Doctor Who: “Smile” has too many ideas and not much to say about any of them

True to Doctor Who tradition, the second episode of season ten sees the Doctor and Bill Potts traveling far into the future. Usually these far future trips are less plot-focused and more character-driven, often with a commentary about the human condition, and “Smile” is definitely in all of those neighborhoods. If last week’s “The Pilot” was about introducing the show to new viewers and putting the new companion through some of her madcap adventuring paces, “Smile” (like “The End of the World,” “New Earth,” “The Beast Below” and others) is about testing the companion’s limits and challenging her (and the viewer’s) expectations about the future. Unfortunately, not every episode of this type can be a classic like “The End of the World” or “The Beast Below,” and “Smile” isn’t great, mostly because it gets a bit bogged down in being a sort of vaguely anti-technology polemic against emoji.

**Spoilers below.**

Our first glimpse of Gliese 581d is of vast wheat fields and blue skies over a beautiful, albeit stark, white building. It’s not a particularly unique setting for a Doctor Who episode, and it’s the sort of bland sci-fi futurist imagery that just screams dystopia. It’s fine. It is a kind of dystopia, as we’re soon to find out, inhabited by emoji-faced robots, swarms of murderous microbots (Vardies) and a ship full of refugees from a future Earth crisis. The Doctor and Bill arrive right after the robots have murdered the first wave of human colonists who were responsible for preparing the planet to receive the rest of the refugees, who have been kept in stasis. After making a macabre discovery in a greenhouse, the Doctor and Bill have to piece together what happened to the original people before a bunch of very confused robots kill them all.

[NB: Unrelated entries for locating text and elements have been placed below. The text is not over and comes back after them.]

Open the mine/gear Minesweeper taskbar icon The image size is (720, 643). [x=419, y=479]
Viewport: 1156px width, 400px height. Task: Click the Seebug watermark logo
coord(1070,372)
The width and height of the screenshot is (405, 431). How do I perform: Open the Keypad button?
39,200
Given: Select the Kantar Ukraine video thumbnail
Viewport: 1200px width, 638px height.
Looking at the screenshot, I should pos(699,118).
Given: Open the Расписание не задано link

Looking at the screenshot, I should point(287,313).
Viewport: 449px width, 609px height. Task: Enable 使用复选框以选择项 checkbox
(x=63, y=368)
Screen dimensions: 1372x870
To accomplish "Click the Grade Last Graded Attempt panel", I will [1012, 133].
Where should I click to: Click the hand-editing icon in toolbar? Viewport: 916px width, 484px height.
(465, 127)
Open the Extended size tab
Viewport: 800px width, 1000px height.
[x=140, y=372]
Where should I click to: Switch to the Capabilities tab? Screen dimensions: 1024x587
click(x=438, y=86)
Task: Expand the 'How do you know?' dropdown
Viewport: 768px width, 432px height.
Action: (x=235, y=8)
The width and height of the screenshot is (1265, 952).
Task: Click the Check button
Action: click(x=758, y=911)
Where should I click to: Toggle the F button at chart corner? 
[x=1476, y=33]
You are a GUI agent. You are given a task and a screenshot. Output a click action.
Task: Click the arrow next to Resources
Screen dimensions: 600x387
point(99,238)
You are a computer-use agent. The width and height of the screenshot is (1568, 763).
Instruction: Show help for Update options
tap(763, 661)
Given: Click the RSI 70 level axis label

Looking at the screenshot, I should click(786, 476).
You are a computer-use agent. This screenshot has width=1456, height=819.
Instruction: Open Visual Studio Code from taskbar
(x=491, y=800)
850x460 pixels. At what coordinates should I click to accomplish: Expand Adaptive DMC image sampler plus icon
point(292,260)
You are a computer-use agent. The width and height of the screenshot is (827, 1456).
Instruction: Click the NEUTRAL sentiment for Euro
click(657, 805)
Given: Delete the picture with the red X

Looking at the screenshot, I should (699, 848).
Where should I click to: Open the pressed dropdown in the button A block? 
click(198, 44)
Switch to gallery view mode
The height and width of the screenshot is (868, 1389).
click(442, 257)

The emotional core of the episode is Bill coming to terms with a future for humanity that isn’t what she expected or hoped, and Pearl Mackie continues to play Bill with such expressive sensitivity (balanced by heaps of cleverness) that this emotional journey mostly works. There’s some incoherence in the middle as Bill throws herself into uncovering the truth about what’s happened on Gliese, but for the most part it’s easy enough to understand Bill’s feelings. Her sadness and distress as she learns about the future history of Earth are relatable enough, though the episode would have benefited from spending a little more time on Bill’s feelings, just in general. Mackie is such a beautifully emotive actor that it’s a shame to force her to cycle so quickly between feelings-having and doing cleverly competent companion stuff without allowing the feelings to breathe.

One could make the argument that this was intentional and thematically consistent in this episode, what with the enforced cheerfulness that Bill is forced to perform for the emoji-bots, but it’s an episode that is, frankly, full of mixed messaging and missed opportunities for thematic resonance. It touches on several theoretically interesting ideas—the alleged shallowness and limitations of emoji-based communications, the potential for miscommunication when using emoji, and the gendered (and age-dependent) enforcement of public happiness—without managing to have much to say about any of them. As uncomfortable as it is to see an older white man constantly reminding a young woman to “Smile!” the episode has remarkably little to say about the phenomenon, which seems like a huge missed opportunity, and I would love to see this idea tackled by a capable female writer with some awareness of the discourse surrounding this particular patriarchal expectation for women and children.

When it comes to being critical of emoji, the episode is a little more capable, but it relies on a straw man conception of what emoji are, how they are used and what they might be used for in the future. Rather than making any kind of insightful point, there’s an underlying tone of a middle-aged man grumbling about kids these days. Similarly, the warning tone the episode takes towards human reliance on automated technology in general suggests a, frankly, boring Neo-Luddite alarmism about the dangers of artificial intelligence and the hubris of human ingenuity. This messaging becomes even more muddled when combined with the seemingly agrarian aspirations of the Gliese settlers, which is strongly at odds with the warlike, violent humans that are awoken by the end of the episode, whose first instincts are to defend themselves with force against the confused robots that killed their friends.

There are a whole slew of popular sci-fi concepts and tropes in play here, but “Smile” would have been a stronger episode if it decided to focus on one or two and commit to exploring a strong central thesis. It’s not a terrible episode, and Bill continues to charm (she’s the most promising new companion since Donna, in my opinion), but it’s definitely a case of an episode trying to do both too much and too little, with a lazy premise and overall lack of cogent vision.